■ HOW TO COMPLETE THIS TASK ■
Return every line of the entries that includes the word "icon".

■ RAW DATA ■
______

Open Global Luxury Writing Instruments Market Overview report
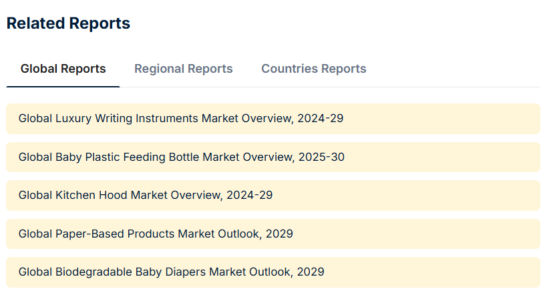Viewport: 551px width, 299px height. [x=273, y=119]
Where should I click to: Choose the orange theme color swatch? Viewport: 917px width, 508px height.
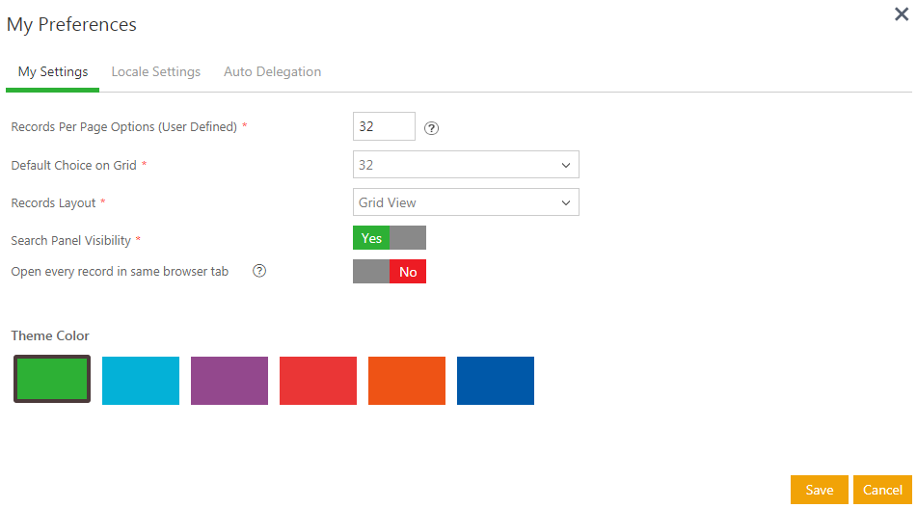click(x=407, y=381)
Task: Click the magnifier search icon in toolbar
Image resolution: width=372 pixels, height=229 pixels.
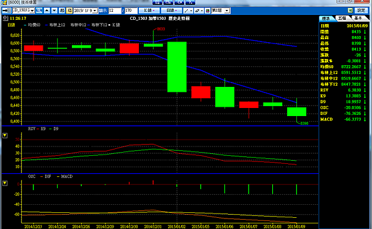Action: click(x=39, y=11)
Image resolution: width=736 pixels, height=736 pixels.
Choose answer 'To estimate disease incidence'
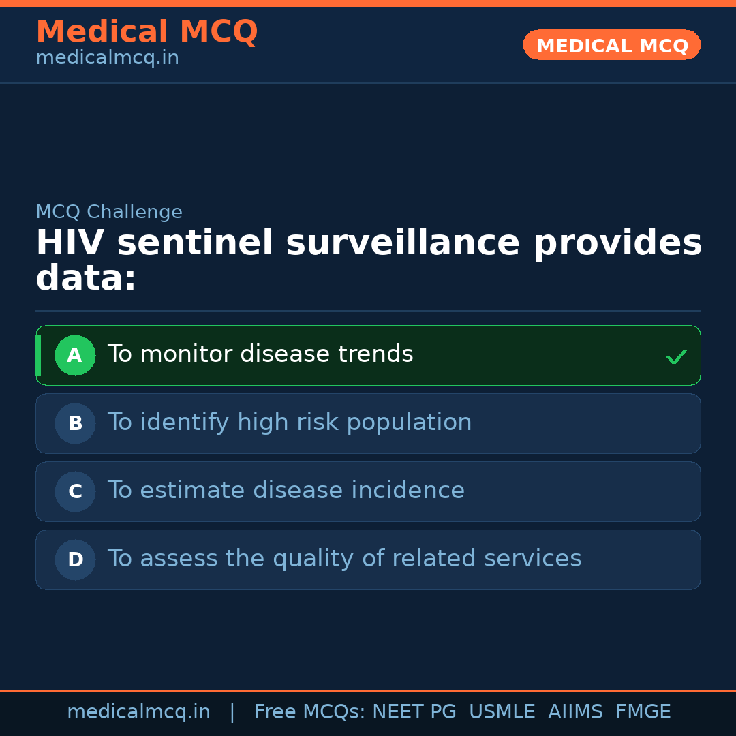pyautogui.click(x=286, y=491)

______

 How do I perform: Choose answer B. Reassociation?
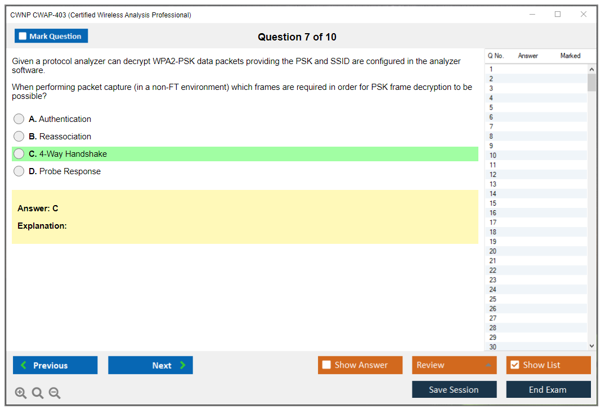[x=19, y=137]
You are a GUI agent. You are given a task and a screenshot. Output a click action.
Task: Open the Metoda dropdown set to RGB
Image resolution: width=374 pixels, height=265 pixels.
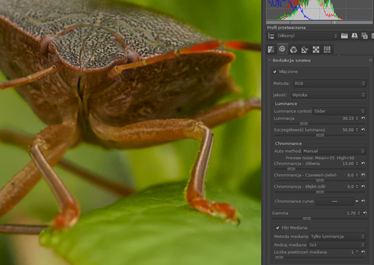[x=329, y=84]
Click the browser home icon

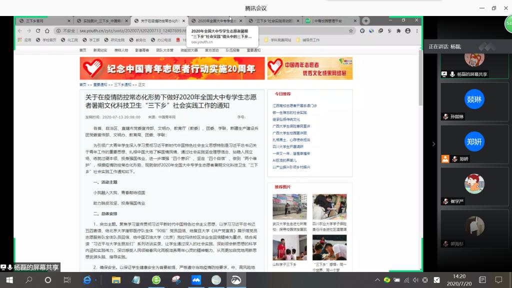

______

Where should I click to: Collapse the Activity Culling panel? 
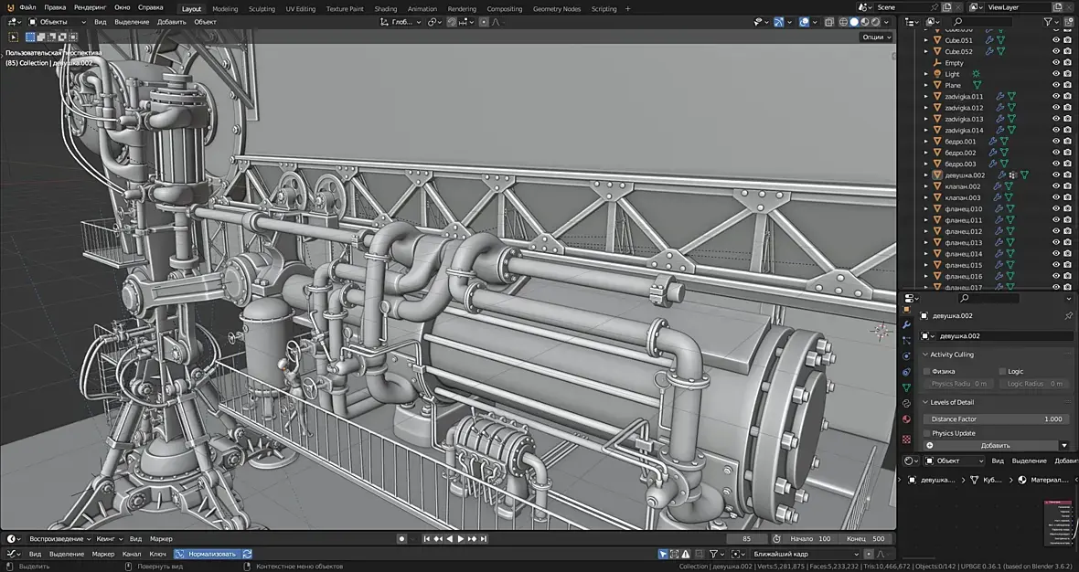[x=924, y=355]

______

■ RESULT FOR THIS TASK ■
Task: Click the magnifier search icon in toolbar
Click the browser home icon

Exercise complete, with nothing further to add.